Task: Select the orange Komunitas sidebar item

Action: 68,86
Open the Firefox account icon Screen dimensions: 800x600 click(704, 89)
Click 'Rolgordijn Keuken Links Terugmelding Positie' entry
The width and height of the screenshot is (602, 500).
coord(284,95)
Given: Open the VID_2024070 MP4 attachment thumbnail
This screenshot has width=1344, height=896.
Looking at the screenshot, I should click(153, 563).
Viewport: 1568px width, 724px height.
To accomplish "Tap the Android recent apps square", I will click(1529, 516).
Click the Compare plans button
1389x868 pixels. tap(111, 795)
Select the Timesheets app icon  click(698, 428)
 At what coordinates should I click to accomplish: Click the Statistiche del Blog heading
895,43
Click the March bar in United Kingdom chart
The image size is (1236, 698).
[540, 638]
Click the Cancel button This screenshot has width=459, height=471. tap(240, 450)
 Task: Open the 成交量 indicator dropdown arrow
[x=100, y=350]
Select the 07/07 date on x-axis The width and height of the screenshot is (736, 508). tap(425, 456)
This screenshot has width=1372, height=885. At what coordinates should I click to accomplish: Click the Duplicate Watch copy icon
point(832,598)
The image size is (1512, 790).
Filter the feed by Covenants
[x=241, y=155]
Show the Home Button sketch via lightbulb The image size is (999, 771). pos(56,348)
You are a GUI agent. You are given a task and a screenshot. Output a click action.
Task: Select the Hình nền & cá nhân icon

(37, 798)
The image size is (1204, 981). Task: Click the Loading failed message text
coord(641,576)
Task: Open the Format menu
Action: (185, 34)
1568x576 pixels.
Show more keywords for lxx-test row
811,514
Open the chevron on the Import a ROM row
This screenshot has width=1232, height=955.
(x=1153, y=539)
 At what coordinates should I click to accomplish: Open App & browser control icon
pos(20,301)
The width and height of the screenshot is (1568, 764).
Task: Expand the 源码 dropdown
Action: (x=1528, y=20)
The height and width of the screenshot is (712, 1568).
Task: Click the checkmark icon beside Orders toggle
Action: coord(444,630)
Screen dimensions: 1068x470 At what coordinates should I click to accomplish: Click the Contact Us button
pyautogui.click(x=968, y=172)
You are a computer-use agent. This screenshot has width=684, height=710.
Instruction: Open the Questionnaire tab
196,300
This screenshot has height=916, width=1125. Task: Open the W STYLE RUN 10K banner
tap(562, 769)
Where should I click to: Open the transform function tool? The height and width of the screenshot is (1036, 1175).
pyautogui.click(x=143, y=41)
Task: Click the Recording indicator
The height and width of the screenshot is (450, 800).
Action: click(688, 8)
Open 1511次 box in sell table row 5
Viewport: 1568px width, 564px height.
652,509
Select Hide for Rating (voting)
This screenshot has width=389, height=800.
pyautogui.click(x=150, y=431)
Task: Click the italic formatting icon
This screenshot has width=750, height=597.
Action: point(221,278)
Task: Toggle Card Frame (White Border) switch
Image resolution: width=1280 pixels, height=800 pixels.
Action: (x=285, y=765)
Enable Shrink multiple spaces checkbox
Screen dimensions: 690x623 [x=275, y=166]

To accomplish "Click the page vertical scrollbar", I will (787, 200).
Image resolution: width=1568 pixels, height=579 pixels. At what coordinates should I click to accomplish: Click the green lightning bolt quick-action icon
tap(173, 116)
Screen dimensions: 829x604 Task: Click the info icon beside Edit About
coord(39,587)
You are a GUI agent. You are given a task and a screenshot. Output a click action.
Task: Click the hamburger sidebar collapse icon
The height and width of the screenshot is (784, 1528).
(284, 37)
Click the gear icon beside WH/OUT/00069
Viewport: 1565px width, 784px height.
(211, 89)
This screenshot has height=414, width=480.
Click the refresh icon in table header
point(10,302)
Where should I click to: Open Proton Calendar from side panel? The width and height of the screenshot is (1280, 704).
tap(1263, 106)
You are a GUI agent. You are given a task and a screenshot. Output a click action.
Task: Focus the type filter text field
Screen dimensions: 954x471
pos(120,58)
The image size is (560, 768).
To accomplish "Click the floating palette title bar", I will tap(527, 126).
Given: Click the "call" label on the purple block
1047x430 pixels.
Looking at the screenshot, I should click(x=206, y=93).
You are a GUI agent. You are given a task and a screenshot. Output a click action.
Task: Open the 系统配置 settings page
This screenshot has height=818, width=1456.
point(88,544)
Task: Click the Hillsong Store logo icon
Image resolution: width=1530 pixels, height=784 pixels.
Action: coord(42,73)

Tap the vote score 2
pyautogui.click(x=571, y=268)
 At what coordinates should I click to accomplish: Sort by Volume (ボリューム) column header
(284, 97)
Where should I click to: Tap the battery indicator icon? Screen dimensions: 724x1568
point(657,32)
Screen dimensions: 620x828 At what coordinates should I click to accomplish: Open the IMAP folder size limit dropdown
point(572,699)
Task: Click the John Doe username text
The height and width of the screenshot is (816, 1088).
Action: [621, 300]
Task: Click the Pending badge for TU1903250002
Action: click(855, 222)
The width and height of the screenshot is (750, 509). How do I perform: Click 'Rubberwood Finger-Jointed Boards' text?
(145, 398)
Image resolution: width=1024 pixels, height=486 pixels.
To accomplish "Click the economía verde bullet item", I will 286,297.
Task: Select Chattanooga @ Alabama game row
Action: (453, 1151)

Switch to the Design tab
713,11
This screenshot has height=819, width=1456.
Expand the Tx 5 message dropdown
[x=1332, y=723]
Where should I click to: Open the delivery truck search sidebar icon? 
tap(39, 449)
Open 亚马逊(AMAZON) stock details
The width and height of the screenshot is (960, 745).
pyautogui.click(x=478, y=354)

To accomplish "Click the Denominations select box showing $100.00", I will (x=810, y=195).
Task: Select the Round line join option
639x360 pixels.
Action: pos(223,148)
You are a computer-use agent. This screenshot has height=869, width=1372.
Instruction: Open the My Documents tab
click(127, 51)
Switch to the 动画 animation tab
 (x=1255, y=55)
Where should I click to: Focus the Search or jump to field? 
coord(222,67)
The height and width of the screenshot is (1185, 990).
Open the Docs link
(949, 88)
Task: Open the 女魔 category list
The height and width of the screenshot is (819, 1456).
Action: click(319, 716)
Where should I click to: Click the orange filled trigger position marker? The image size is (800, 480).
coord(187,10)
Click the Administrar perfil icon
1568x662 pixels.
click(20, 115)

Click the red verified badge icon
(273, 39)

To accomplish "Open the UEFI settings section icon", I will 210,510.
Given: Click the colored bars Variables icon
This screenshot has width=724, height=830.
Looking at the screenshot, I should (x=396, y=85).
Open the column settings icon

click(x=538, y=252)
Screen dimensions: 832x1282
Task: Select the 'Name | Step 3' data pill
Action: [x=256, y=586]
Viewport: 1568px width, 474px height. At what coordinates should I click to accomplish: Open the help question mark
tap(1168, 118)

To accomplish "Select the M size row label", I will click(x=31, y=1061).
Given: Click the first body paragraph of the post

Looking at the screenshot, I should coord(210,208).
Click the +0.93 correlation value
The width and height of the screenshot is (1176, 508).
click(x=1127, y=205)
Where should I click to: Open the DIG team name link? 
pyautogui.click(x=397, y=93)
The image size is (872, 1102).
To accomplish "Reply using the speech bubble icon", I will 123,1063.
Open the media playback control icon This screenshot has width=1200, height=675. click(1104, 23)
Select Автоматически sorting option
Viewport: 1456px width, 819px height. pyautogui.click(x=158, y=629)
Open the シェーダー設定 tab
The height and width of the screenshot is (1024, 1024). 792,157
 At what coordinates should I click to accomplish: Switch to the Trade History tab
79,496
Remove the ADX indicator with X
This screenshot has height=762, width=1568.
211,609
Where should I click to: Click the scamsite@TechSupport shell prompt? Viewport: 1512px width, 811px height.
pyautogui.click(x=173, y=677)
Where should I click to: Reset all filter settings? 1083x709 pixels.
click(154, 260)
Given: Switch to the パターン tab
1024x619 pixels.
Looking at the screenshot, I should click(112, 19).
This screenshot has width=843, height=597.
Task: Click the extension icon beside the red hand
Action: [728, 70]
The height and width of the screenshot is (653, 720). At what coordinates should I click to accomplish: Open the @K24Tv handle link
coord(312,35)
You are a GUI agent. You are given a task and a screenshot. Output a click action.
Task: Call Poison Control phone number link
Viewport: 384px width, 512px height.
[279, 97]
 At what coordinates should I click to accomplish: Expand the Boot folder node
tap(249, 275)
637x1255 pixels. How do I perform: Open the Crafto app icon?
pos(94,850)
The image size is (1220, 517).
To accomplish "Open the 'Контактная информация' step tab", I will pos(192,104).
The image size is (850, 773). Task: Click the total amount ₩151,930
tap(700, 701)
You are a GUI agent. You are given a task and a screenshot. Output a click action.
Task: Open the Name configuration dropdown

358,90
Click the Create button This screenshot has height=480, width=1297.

+++++

### TASK DESCRIPTION
Count the lines in the entries above that contain the word "column", and give only the number.

### THE COMPLETED TASK
2